[THE EXERCISE]
Rewrite everything from the start of the records down to the line containing "Tap the Penerimaan", swapping "sigma sum icon" for "summation icon" and leaving all else unchanged. Give only those lines.

[DATA FOR THIS EXERCISE]
◆ ◆ ◆
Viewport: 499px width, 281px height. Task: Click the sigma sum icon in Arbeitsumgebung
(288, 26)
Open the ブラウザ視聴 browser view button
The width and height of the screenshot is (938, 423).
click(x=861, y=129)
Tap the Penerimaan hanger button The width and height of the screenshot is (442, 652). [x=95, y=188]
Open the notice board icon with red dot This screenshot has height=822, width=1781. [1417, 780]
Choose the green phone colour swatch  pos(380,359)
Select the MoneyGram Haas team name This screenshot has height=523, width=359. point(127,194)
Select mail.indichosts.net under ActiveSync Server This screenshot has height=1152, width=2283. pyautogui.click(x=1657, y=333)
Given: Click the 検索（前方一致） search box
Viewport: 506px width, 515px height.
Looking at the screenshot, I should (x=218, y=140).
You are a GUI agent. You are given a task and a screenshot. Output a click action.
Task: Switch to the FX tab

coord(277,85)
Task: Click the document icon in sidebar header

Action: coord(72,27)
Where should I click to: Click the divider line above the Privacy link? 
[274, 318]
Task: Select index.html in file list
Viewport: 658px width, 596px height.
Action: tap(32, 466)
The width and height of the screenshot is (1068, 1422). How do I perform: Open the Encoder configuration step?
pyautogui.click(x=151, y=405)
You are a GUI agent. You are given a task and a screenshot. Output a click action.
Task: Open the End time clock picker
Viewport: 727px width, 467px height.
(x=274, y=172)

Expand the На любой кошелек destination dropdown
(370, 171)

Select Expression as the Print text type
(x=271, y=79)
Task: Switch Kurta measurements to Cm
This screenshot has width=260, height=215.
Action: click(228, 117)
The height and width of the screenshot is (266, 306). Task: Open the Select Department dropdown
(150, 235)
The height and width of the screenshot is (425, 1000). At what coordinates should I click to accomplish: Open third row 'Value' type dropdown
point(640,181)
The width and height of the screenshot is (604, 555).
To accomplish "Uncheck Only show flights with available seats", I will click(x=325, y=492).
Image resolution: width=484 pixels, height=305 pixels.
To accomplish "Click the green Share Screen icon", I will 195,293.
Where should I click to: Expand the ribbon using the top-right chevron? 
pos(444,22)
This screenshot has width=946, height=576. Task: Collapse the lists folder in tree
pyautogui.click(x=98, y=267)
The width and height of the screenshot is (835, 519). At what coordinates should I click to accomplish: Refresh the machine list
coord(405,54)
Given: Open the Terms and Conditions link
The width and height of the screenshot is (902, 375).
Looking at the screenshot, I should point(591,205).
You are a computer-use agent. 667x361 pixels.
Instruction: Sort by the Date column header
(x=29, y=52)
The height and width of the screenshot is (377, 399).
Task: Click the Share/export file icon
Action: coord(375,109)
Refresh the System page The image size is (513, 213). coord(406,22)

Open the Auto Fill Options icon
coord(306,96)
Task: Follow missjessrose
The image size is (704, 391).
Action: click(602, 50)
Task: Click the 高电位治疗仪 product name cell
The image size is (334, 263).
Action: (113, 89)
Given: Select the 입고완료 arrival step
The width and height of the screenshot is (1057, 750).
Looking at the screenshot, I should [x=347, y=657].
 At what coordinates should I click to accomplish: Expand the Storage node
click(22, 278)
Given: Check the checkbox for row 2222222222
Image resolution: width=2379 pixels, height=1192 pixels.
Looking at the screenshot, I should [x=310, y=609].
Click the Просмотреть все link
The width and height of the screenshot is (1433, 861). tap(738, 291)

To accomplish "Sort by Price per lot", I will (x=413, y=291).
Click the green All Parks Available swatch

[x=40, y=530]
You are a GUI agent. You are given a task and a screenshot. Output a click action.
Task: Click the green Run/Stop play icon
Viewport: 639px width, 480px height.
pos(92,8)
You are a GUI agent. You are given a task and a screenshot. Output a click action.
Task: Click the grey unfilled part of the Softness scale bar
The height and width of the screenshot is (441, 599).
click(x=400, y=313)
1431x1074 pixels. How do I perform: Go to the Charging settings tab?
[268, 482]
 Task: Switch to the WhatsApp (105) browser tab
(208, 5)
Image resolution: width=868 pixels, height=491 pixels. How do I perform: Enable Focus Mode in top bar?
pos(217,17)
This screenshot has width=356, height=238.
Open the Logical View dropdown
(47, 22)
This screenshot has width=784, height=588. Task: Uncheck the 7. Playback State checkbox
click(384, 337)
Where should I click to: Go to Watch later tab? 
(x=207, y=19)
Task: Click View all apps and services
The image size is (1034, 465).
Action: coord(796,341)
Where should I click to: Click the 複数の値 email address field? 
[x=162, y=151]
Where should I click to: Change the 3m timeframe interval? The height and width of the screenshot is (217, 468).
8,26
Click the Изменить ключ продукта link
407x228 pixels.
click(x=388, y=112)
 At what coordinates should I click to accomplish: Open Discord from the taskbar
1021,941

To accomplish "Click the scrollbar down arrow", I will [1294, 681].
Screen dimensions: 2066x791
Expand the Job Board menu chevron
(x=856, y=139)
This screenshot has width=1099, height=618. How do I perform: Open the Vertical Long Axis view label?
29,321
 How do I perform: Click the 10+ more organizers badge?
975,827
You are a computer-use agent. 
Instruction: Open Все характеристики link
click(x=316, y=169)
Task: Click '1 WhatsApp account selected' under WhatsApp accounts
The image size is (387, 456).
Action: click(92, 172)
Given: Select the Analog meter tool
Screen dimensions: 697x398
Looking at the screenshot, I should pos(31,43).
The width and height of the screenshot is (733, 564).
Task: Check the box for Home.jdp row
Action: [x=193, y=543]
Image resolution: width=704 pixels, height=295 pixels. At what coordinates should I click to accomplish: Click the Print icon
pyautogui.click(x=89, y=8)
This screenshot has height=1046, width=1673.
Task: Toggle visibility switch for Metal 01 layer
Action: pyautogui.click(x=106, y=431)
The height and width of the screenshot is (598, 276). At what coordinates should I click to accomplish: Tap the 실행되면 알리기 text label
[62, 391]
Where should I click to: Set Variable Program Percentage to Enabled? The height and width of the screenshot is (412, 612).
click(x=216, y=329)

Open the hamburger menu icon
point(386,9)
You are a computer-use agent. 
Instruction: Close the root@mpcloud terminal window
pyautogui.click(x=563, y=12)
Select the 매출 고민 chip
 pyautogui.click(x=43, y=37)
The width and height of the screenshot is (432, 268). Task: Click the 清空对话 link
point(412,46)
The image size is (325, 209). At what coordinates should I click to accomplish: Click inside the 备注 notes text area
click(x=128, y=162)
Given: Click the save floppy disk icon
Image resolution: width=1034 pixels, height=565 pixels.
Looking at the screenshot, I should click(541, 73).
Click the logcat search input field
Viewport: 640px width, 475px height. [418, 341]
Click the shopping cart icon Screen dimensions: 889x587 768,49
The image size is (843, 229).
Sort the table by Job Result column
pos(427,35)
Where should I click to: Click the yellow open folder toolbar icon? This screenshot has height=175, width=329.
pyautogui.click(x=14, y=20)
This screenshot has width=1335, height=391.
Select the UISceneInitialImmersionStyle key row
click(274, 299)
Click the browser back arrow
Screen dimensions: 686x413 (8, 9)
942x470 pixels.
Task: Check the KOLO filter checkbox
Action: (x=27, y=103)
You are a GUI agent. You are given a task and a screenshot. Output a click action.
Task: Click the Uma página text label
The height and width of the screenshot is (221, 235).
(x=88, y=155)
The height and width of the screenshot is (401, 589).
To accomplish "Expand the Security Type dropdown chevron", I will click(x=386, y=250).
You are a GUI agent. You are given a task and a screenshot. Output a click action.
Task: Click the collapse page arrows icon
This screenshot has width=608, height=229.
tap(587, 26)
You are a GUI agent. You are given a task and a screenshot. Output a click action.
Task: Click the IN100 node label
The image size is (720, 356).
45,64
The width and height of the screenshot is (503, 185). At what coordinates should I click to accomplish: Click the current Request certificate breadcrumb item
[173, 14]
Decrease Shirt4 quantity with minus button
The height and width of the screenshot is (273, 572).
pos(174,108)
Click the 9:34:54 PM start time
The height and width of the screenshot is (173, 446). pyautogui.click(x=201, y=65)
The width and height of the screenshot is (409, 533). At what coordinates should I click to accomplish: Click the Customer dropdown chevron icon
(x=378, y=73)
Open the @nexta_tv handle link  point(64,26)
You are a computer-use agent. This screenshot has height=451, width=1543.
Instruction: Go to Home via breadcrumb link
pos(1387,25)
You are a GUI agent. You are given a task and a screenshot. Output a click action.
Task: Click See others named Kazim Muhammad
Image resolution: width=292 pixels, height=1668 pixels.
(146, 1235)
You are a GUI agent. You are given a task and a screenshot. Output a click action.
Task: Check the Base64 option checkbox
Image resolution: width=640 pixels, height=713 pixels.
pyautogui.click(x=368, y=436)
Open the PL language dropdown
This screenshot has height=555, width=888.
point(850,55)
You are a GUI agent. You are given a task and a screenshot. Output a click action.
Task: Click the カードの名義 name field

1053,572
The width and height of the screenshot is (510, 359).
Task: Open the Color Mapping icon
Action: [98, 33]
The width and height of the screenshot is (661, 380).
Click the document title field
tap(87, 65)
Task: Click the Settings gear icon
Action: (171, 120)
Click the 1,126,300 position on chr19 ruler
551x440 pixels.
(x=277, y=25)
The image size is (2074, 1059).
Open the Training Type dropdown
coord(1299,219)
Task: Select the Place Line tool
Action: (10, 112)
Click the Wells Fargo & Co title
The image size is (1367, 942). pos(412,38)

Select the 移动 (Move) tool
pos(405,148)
◆ ◆ ◆
[REPLY TO THE EXERCISE]
Viewport: 499px width, 281px height. Task: Click the summation icon in Arbeitsumgebung
(288, 26)
Open the ブラウザ視聴 browser view button
The width and height of the screenshot is (938, 423).
click(x=861, y=129)
Tap the Penerimaan hanger button The width and height of the screenshot is (442, 652). [x=95, y=188]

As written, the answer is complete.